**STUDY QUESTIONS**
• 1. In the report on the eczema genetics study, how many variants did the researchers uncover that were not previously known to be associated with eczema?
• 2. The report on the eczema genetics study ends with a quotation from the authors. List each mechanism that this quotation links to eczema.

**PASSAGE FOR REVIEW**
In what is by far the largest genome wide association study on the common skin condition eczema, researchers led by a team at the University of Bristol in the UK, have identified new genetic variants associated with the ailment, as well as new evidence that the condition is strongly associated with some autoimmune diseases.
Eczema, also known as atopic dermatitis, is very common. By some estimates, it affects as many as one in five children and one in 30 adults. While it has been long known that genetics plays a large role in whether or not someone develops the condition, researchers are still trying to determine the genetic variants underlying eczema. This study not only identifies additional genetic contributions to the condition, but it also sheds more light on the biology behind its development.
The study — a meta analysis that pooled together a massive amount of data from researchers doing work at more than 100 institutions across the globe, including 23andMe — was meant to collect data from as many genome wide association studies on eczema as possible. The researchers were able to gather data from 26 different studies involving more than 115,000 people both with eczema and those without it. More than half of those were 23andMe customers who consented to research. The finding was replicated using data from more than 260,000 people, almost 90 percent of whom were 23andMe customers who consented to research.
The analysis involved looking at more than 15 million genetic variants in all, and from that work the researchers were able to not only identify 16 known genetic variants — 11 in Europeans and five in Japanese — but also uncover another 11 variants that were previously not known to be associated with eczema. All of the newly found variants are in genes or gene regions related to immune regulation, specifically T-cell activation. This points to a substantial genetic overlap with other inflammatory and autoimmune disease such as inflammatory bowel disease.
Previous research identified the importance of expression of filaggrin — proteins that bind keratin fibers in the skin — in the development of eczema. Variants in the filaggrin gene (FLG) can lead to something called a “barrier defect” in which the skin becomes more permeable and susceptible to eczema. Studies have shown that four variants in the FLG are present in between a quarter and one half of people with eczema. Those four known variants were again confirmed in this study.
“There is longstanding evidence that skin barrier defects and inappropriate immune responses to environmental antigens contributes to (eczema),” the authors said. “However, evidence for autoimmune mechanisms in (eczema), in particular in the context of progression to the chronic phase, has only recently emerged.”

**DATA LISTING**
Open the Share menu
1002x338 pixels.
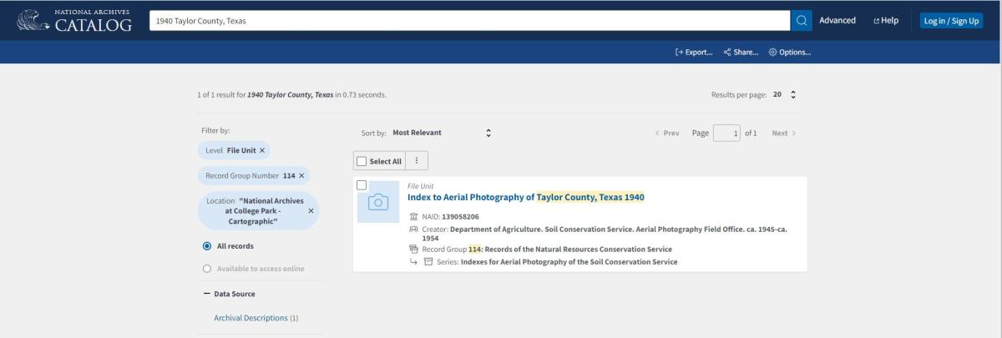point(740,53)
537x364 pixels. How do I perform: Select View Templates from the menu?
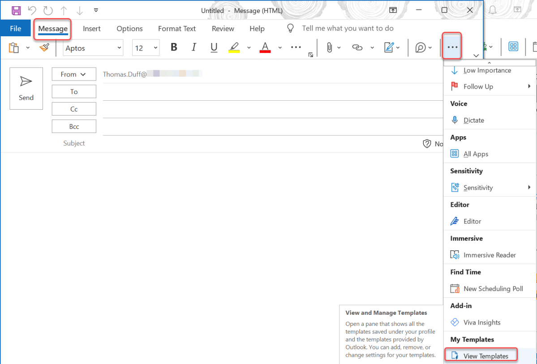(x=485, y=355)
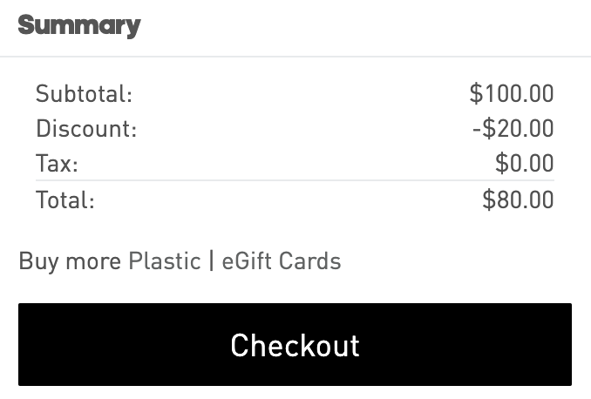
Task: Click the divider line under Summary
Action: (296, 57)
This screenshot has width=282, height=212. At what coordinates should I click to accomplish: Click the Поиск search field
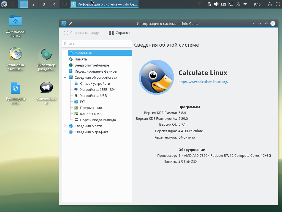click(97, 44)
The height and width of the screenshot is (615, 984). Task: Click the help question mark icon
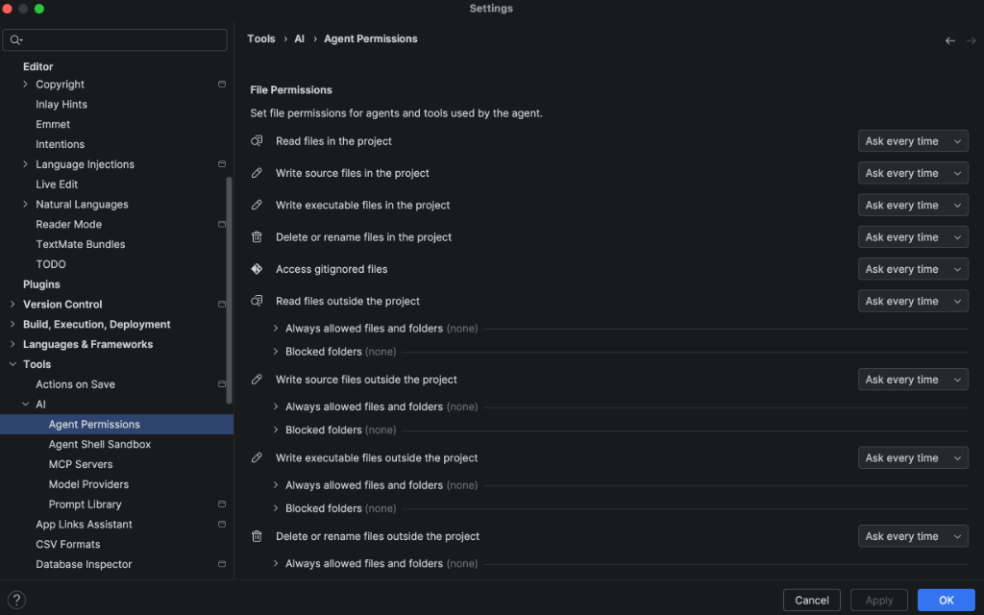pyautogui.click(x=16, y=600)
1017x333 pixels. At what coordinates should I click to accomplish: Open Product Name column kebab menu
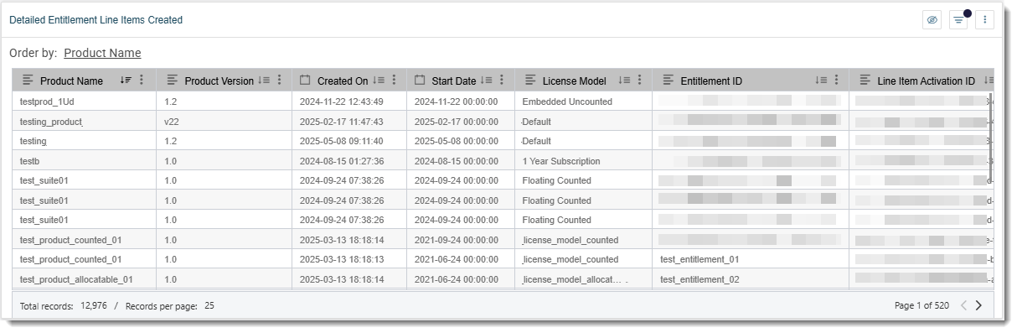point(142,81)
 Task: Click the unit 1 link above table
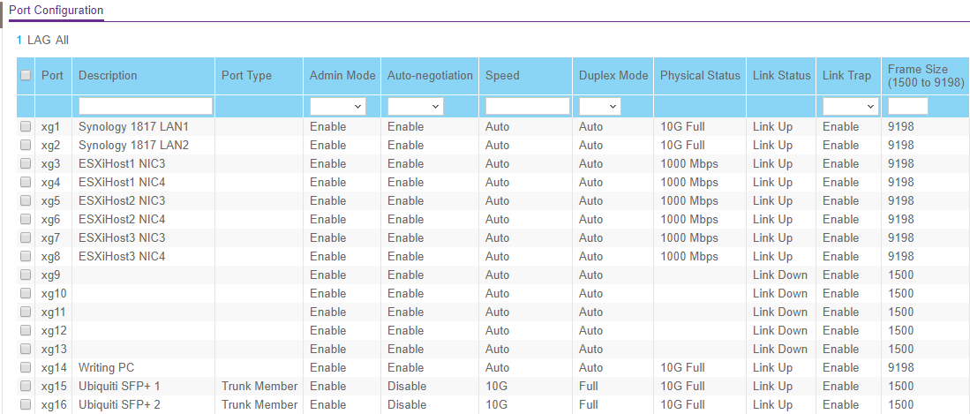pyautogui.click(x=19, y=40)
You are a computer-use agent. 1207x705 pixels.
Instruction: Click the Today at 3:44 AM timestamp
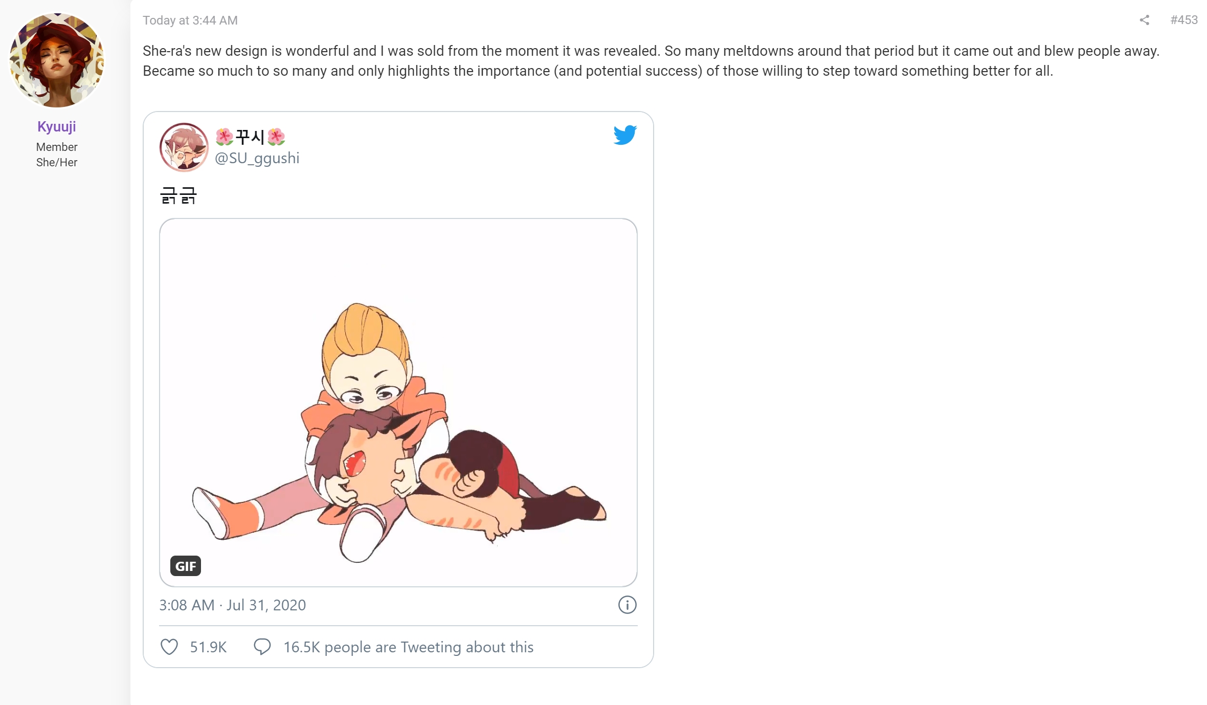pos(190,20)

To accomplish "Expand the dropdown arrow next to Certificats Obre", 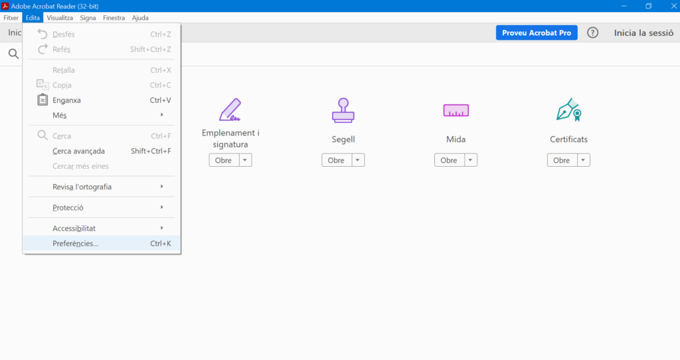I will coord(584,160).
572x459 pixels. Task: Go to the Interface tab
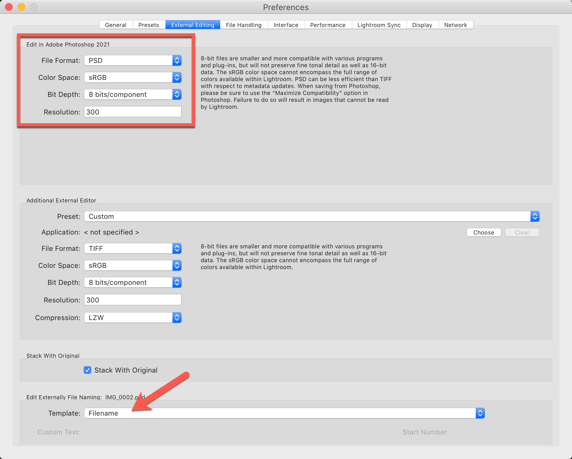tap(286, 25)
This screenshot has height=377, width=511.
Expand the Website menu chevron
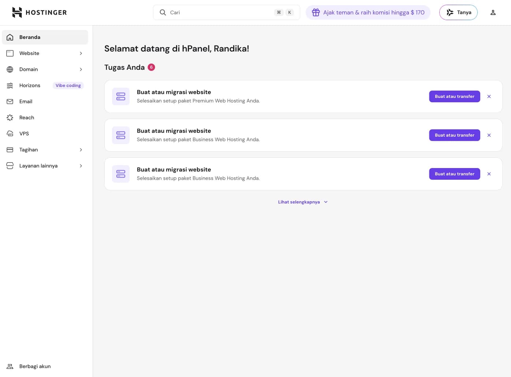click(81, 53)
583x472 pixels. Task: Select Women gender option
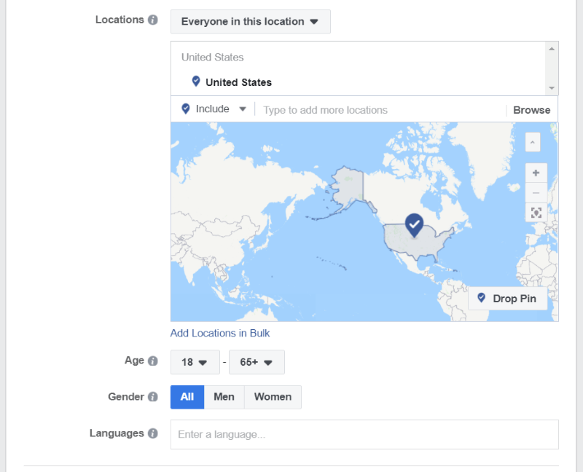[x=273, y=397]
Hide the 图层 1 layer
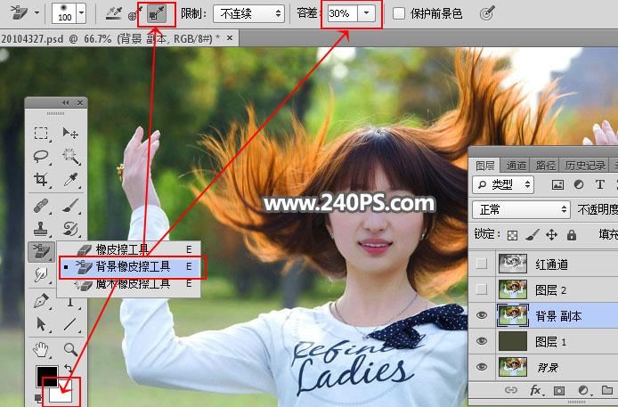Image resolution: width=618 pixels, height=407 pixels. click(x=481, y=341)
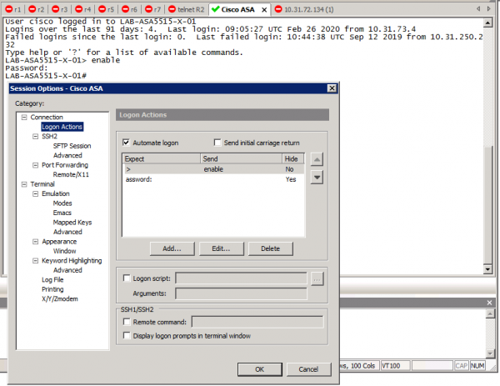
Task: Collapse the Keyword Highlighting tree node
Action: (x=35, y=261)
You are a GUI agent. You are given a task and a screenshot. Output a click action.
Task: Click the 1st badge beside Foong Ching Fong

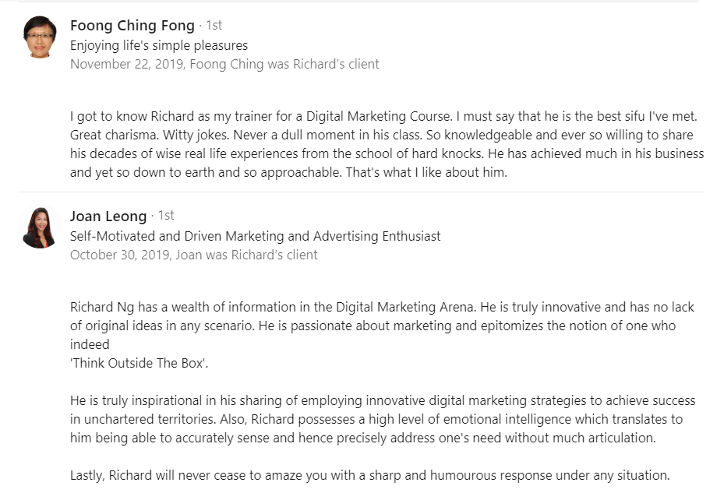[x=214, y=26]
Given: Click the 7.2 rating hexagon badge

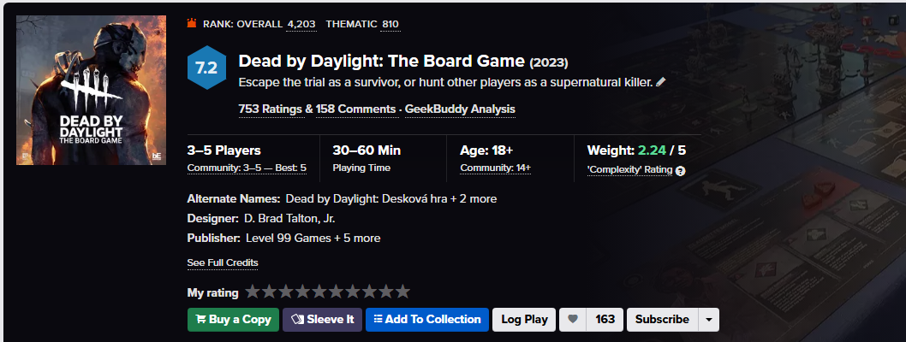Looking at the screenshot, I should point(206,69).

**EXERCISE RESPONSES**
• 1. 11

• 2.
- Skin barrier defects
- Inappropriate immune responses to environmental antigens
- Autoimmune mechanisms